One important source is the official records of the British administration. Every instruction, plan policy decision, agreement, investigation was clearly written up. This produced an administrative culture of memos, notings and reports.
The practice of surveying also became common under the colonial administration. The British believed that a country had to be properly known before it could be effectively administered. In the villages, revenue surveys were conducted.
The effort was to know the topography, the soil quality, the flora, the fauna, the local histories, and the cropping pattern - all the facts as seen necessary to know about to administer the region. From the end of the nineteenth century, Census operations were held every ten years.
These prepared detailed records of the number of people in all the provinces of India, noting information on castes, religions and occupation. There were many other surveys- botanical surveys, zoological surveys, archaeological surveys, anthropological surveys, forest surveys.

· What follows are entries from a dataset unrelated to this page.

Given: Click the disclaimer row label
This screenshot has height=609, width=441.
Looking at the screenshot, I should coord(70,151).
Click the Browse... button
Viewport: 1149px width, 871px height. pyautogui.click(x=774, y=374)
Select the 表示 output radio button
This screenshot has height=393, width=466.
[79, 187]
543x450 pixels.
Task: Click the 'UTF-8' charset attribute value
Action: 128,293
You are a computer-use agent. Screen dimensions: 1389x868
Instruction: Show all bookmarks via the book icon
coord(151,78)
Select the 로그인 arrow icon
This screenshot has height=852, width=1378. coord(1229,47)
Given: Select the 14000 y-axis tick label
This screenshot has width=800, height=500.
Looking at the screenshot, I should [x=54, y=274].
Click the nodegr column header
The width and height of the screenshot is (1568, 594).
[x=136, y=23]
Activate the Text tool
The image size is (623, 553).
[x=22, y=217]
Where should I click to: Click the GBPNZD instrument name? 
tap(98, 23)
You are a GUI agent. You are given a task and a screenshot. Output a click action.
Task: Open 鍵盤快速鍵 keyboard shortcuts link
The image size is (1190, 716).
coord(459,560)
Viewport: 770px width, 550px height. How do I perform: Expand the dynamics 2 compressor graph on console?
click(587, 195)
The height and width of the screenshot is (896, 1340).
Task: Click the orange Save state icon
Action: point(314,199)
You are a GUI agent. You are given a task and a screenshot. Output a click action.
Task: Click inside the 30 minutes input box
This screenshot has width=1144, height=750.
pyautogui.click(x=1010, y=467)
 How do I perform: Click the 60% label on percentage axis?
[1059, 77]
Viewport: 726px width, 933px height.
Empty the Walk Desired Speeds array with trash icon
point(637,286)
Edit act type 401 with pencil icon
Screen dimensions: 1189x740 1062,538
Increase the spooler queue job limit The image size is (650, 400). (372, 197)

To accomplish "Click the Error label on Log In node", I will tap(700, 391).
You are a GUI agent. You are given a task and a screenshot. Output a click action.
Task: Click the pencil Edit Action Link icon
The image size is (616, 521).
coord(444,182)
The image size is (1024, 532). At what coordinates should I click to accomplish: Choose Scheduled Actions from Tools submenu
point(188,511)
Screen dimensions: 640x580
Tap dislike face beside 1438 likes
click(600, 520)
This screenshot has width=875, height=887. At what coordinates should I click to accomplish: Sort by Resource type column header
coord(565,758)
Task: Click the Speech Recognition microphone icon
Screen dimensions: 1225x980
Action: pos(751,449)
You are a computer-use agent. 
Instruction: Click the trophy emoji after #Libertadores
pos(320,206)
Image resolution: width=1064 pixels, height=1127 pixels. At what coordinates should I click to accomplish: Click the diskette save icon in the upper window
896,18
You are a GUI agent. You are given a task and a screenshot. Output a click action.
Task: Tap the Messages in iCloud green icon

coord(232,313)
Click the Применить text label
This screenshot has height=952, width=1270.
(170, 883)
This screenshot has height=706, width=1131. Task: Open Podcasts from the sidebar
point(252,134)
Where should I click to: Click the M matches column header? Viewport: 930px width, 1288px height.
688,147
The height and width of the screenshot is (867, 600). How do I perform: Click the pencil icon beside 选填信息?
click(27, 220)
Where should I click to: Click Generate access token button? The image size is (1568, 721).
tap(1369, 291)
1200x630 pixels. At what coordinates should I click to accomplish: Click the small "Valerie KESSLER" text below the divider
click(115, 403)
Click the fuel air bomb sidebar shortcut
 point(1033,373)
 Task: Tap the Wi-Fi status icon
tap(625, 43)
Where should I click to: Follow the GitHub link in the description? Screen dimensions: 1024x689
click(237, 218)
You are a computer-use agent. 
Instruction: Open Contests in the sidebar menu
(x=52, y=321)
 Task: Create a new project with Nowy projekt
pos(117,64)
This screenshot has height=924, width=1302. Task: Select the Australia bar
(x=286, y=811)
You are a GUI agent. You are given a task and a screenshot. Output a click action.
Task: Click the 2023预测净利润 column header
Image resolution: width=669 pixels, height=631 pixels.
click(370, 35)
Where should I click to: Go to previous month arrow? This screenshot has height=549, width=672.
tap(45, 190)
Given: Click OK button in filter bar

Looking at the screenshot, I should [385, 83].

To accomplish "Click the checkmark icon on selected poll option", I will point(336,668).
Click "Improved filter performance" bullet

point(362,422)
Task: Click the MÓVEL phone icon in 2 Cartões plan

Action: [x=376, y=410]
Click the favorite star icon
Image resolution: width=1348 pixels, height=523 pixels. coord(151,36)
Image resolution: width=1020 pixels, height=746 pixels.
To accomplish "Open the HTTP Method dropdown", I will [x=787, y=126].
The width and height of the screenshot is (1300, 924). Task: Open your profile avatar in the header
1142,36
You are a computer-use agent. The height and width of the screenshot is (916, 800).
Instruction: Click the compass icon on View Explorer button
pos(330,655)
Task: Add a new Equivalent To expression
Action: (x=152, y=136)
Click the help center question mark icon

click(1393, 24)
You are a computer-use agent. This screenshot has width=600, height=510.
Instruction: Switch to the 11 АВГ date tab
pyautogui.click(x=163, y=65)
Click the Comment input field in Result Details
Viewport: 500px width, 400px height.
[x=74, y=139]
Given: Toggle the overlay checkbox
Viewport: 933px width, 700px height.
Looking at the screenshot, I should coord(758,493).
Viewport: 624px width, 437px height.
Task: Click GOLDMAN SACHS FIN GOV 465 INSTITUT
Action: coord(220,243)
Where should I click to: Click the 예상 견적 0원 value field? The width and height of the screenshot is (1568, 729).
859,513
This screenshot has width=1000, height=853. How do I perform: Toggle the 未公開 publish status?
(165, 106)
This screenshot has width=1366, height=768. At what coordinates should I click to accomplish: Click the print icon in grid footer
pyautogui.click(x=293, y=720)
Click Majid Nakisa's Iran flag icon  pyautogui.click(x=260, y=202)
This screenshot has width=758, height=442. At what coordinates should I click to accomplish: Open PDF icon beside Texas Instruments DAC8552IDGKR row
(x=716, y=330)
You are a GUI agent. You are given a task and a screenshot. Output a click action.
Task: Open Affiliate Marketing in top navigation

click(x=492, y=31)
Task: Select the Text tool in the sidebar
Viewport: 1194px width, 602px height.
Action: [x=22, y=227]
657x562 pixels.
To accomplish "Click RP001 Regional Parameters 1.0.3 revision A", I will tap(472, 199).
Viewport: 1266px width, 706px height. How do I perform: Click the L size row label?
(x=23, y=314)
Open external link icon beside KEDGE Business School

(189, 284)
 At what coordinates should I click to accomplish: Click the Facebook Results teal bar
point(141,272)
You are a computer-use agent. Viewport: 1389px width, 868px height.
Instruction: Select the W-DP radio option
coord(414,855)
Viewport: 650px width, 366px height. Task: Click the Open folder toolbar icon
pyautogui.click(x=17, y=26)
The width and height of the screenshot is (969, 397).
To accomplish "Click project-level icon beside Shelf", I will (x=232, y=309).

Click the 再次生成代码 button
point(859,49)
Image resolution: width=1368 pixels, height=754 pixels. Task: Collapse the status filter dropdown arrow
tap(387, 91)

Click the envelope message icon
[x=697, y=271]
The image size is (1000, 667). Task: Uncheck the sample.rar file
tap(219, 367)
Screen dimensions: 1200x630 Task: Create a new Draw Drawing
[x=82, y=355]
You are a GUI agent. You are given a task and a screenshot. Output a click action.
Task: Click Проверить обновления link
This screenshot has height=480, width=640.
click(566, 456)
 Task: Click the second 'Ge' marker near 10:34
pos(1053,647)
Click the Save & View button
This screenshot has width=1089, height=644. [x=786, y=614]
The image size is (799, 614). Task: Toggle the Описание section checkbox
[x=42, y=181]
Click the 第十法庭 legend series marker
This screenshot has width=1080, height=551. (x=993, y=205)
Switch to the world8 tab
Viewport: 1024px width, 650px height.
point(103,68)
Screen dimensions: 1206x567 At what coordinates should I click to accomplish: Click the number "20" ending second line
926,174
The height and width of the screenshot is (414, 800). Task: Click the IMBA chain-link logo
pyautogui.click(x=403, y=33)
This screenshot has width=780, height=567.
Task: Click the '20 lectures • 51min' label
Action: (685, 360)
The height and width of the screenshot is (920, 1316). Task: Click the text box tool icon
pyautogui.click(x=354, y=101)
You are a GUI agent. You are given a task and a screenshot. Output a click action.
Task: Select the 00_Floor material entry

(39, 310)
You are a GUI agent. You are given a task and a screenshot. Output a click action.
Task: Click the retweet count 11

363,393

Official records tell us what the officials thought, what they were interested in, and what they wished to preserve for posterity. These records do not always help us understand what other people in the country felt, and what lay behind their actions.
For that we have diaries of people, accounts of pilgrims and travellers, autobiographies of important personalities, and popular booklets that were sold in the local bazaars. As printing spread, newspapers were published and issues were debated in public.
Leaders and reformers wrote to spread their ideas, poets and novelists wrote to express their feelings. To understand how history was experienced and lived by the tribels and the peasants, the workers in the mines or the poor on the streets is a more difficult task.